China's response was fierce, saying the statement "distorts and smears China's normal cooperation with Pacific Island countries, deliberately hypes up the South China Sea issue, makes irresponsible remarks on and grossly interferes in China's internal affairs".

China foreign spokesperson Zhao Lijian said the agreement with Solomon Islands did "not target any third party, nor does it intend to establish a military base".

"The hype-up of relevant issues in the joint statement by the US and New Zealand is out of ulterior motives to create disinformation and attack and discredit China," he said.

Chinese Foreign Ministry spokesman Zhao Lijian takes a question at the daily media briefing in Beijing on April 8, 2020. (Photo by GREG BAKER / AFP)

Chinese Foreign Minister spokesperson Zhao Lijian Photo: AFP

He urged the US to "abandon its Cold War mentality and ideological bias, stop interfering in China's internal affairs and stop slandering and discrediting China" - another salvo in the ongoing war of words.

And for New Zealand, a hope it will "adhere to its independent foreign policy and do more to enhance security and mutual trust among regional countries and safeguard regional peace and stability".

America is coalition building; worried at the willingness of a host of smaller countries to open the door to China. It has been spurred into action by China's intensive efforts to sign Pacific nations up to agreements spanning trade, disaster relief, the pandemic response and security.

While New Zealand is a tiny country in the scheme of things, it holds a unique position in the battle of the superpowers. It has an established relationship with China and is a key player in the grouping of Pacific countries. With long and deep connections to its closest neighbours, it could prove to be a useful broker, one the reasons - despite major logistical challenges - this week's White House meeting took place.

The US, Australia and even New Zealand must step carefully, lest their efforts to dissuade Pacific countries from cosying up to China are seen as heavy-handed and condescending. Biden addressed it directly when sitting in the Oval Office with Ardern: "We are not coming to dictate or lay down the law".

She too has been at pains to acknowledge Pacific countries can decide when and with whom they strike agreements, but with pointed reminders about regional security arrangements that have been in place for decades.

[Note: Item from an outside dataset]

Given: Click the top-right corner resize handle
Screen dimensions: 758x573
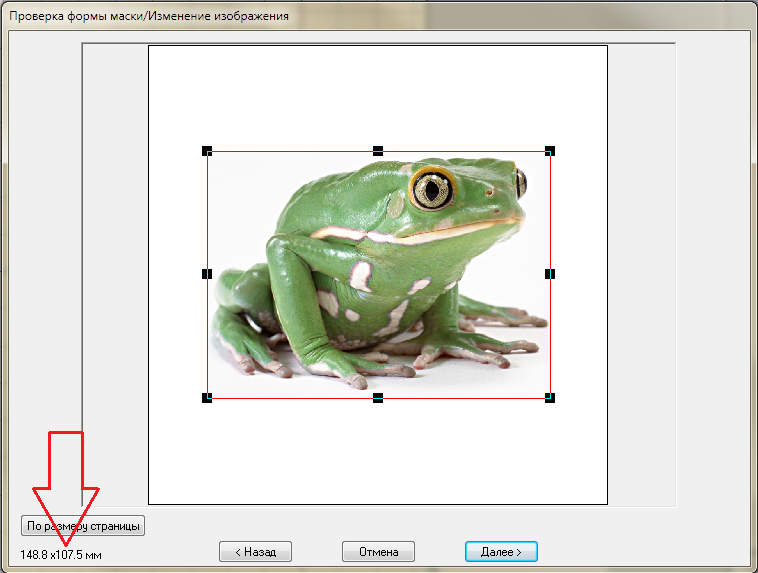Looking at the screenshot, I should click(550, 151).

Ardern did what she intended to do in the States; leverage her international profile to relentlessly tout New Zealand as open for business, open doors for local business interests and foster key personal and political relationships - most importantly with the American President. While her personal ratings are on the slide back home, her reception stateside was generally enthusiastic; it did help many of those she met were of the same political stripe, and welcomed the contrast she presented against other elements of US politics.

A Washington insider said she had made an impression on Capitol Hill and at the White House, as well as valuable face time with potential presidential candidates on the left of US politics: Vice President Kamala Harris and California Governor Gavin Newsom.

Prime Minister Jacinda Ardern with US Vice President Kamala Harris at the White House.

Prime Minister Jacinda Ardern with US Vice President Kamala Harris at the White House. Photo: Joy Asico / Asico Photo

Internal ructions have delayed the upcoming Pacific Islands Forum where the stakes are higher than ever. New Zealand wants to go to Fiji and talk to Pacific leaders directly about what's happening in the region - the China-Solomons security deal in particular.

There's been little engagement from the Solomons after New Zealand asked for details of the country's agreement with China and how it might affect regional neighbours; it's pinning hopes on making progress once leaders can sit down and thrash it out in person.

President Biden is also due to address the Forum. No prizes for guessing what his pitch will be.